Taking 14 months to write, Bed is based around the character Mal - 'the fattest man in the world'.
"It suddenly became clear I was sitting in bed every day doing nothing, and I began wondering what would happen if I never got out of bed ever again. So I started to write the book," says David.
Citing further inspiration, he adds: "Around that time there was a real boom in documentaries about people with extreme physical conditions, particularly people who are huge."
However, he is quick to add that Bed isn't necessarily about a 100 stone man. He says: "It's the life story of a family, and about what family, the people you love most, can do to you over a lifetime. Also, it's about growing up. I've long thought being an adult isn't all its cracked up to be.
"The parts of Bed that are about Mal being the fattest man in the world marry the two - what it is to be gigantic, and why we're obsessed with it. Some people get so big they grow into their chair or bed. The marriage of the unimaginable and the possible."
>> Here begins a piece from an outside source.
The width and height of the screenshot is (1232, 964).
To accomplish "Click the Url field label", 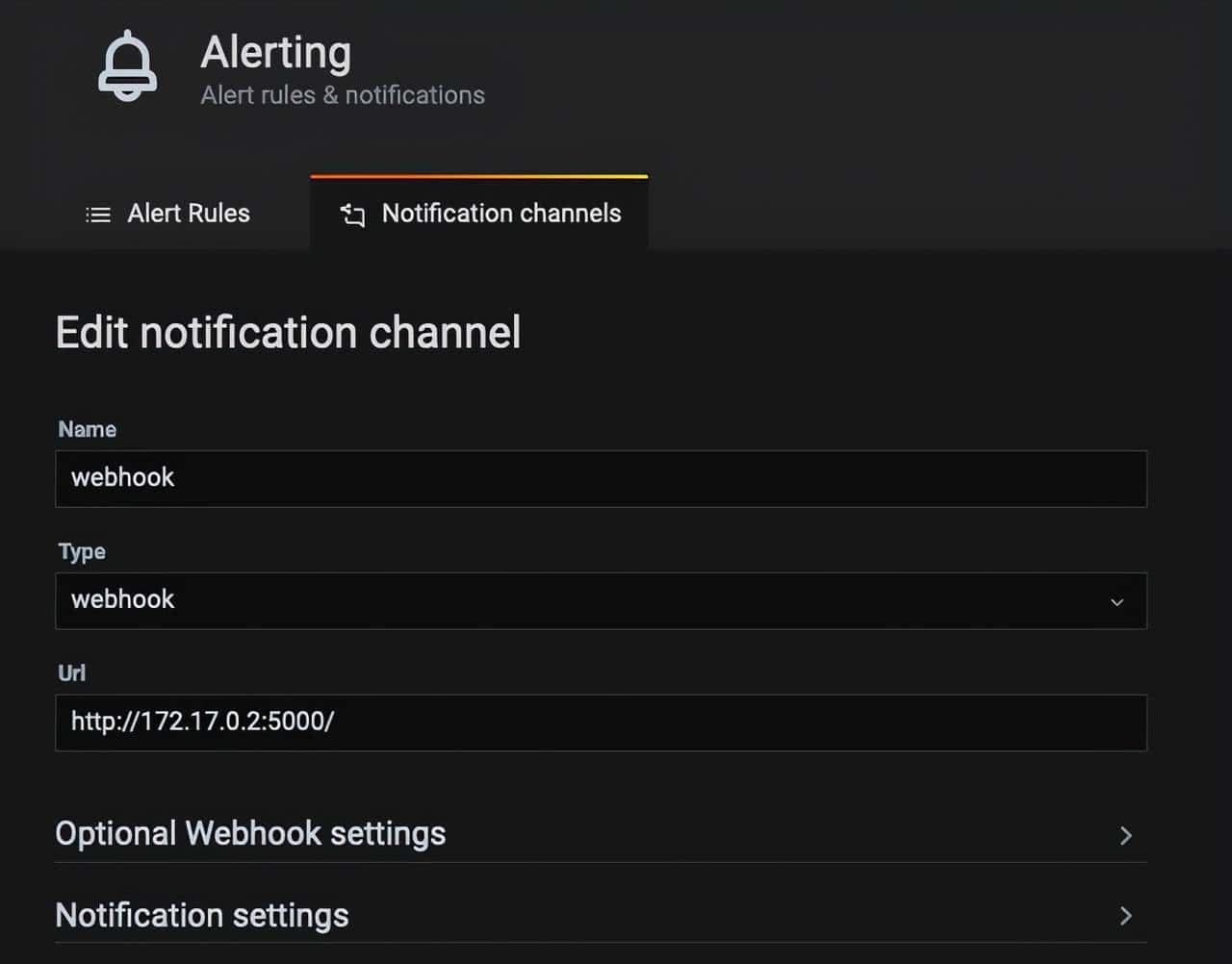I will tap(71, 672).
When David talks softly about the extreme subject matter his book tackles, it becomes very apparent that he has a gift for gently amusing, if occasionally shocking storytelling.
He says: "I remember being little and loving getting mail. Now I get lots of mail and it's all bills. Bed is about that disillusionment with conformity that everyone has at some point, and a man who is brave enough to do something about it - albeit dropping out, going to bed and never getting out again. Ultimately though, it's a love story with the world's biggest man at its centre."
Moving to London from Nuneaton 11 years ago to start a degree in journalism, David made Hackney his permanent home a few years back. "When I came to London, I remember being amazed that I could buy a paper after 6pm. I think I settled in Hackney because you can buy anything you want, at any time you like.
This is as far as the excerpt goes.